## **P02: Degrees of Separation (BFS)**
*Tijuana, B.C. | 26 MAR 2024*

*Presenta:*
- Agraz Vallejo Daniel
- Cruz Jimenez Axel
- Roldan Machado David

In [11]:
from classes.Queue import Queue
from classes.Color import Color
import pandas as pd
import numpy as np

CINEMA_DIR = "datasets/"

#### **Dataset Loader:** CinemaDataset

In [13]:
class CinemaDataset():
    people: np.ndarray
    movie: np.ndarray
    stars: np.ndarray

    def __init__(self, size:str):
        self.people = pd.read_csv(f"{CINEMA_DIR}{size.lower()}/people.csv").to_numpy()
        self.movie = pd.read_csv(f"{CINEMA_DIR}{size.lower()}/movies.csv").to_numpy()
        self.stars = pd.read_csv(f"{CINEMA_DIR}{size.lower()}/stars.csv").to_numpy()

    # Gets Movie Record by ID
    def get_movie(self, id:int) -> np.ndarray:
        mask = np.isin(element=self.movie[:,0], test_elements=id)
        return self.movie[mask].flatten()
    
        # Gets Actor Record by ID
    def get_actor(self, id:int) -> np.ndarray:
        mask = np.isin(element=self.people[:,0], test_elements=id)
        return self.people[mask].flatten()
        

#### **Load Actors/Movies Dataset**

In [14]:
size = input("Select dataset size (small/large):")
data = CinemaDataset(size)

In [15]:
print(f"PEOPLE SHAPE: {data.people.shape}")
print(f"MOVIE SHAPE: {data.movie.shape}")
print(f"STARS SHAPE: {data.stars.shape}")

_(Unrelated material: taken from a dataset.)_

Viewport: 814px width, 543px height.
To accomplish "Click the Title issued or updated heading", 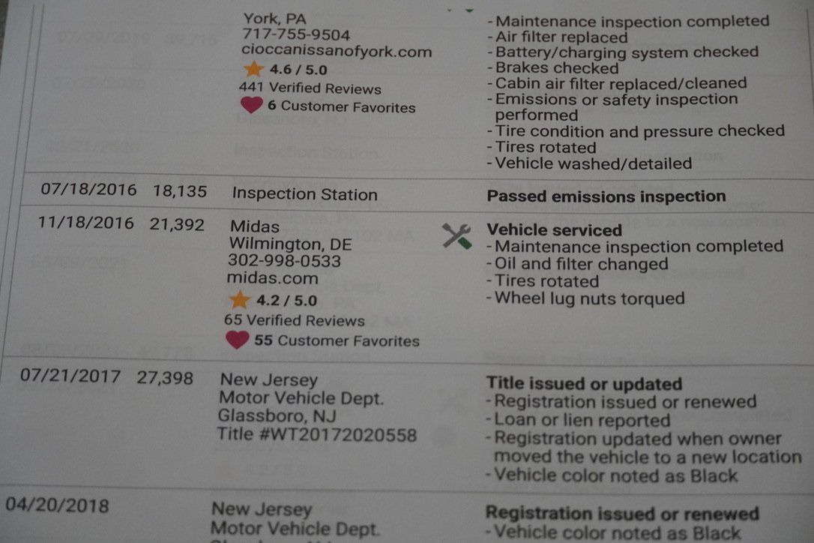I will point(584,383).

PEOPLE SHAPE: (1044499, 3)
MOVIE SHAPE: (344276, 3)
STARS SHAPE: (1189594, 2)


#### **POC:** Get Actor/Movie record by ID

In [13]:
# This two actors supposedly have 2 Degrees of Separation
name1, name2 = "Emma Watson", "Jennifer Lawrence"

In [14]:
# Get Actor/Actress PeopleID
mask = np.isin(element=data.people[:,1], test_elements=np.array([name1, name2]))
name1_ID, name2_ID = data.people[mask][0,0], data.people[mask][1,0]
print(f"Name1's PeopleID: {name1_ID}")
print(f"Name2's PeopleID: {name2_ID}")

Name1's PeopleID: 705356
Name2's PeopleID: 2225369


705356

In [15]:
# Get Actor/Actress Movies given its PeopleID
movies_index = np.where(data.stars[:,0] == name1_ID)[0].flatten()
movies = data.stars[movies_index,1]
print(f"Movie's ID from PeopleID:\n{movies}")

# Get Actors/Actresses from Name2_ID's Movies
movies_idx = np.where(data.stars[:,1] == movies[0])[0].flatten()
costars_id = [data.stars[idx,0] for idx in movies_idx]
print(costars_id)

mask = np.isin(element=data.people[:,0], test_elements=costars_id)
costars_records = data.people[mask]
costars_records

Movie's ID from PeopleID:
[ 241527  295297  304141  330373  373889  417741  465436  926084 1201607
 1311071 1486834 1528071 1596365 1781796 1976009 3758172 4034354 4199898
 4781612 6170506 6338476 6845728 6902676]
[705356, 342488, 1321, 1749]


array([[1321, 'Richard Harris', 1930.0],
       [1749, 'Maggie Smith', 1934.0],
       [342488, 'Rupert Grint', 1988.0],
       [705356, 'Daniel Radcliffe', 1989.0]], dtype=object)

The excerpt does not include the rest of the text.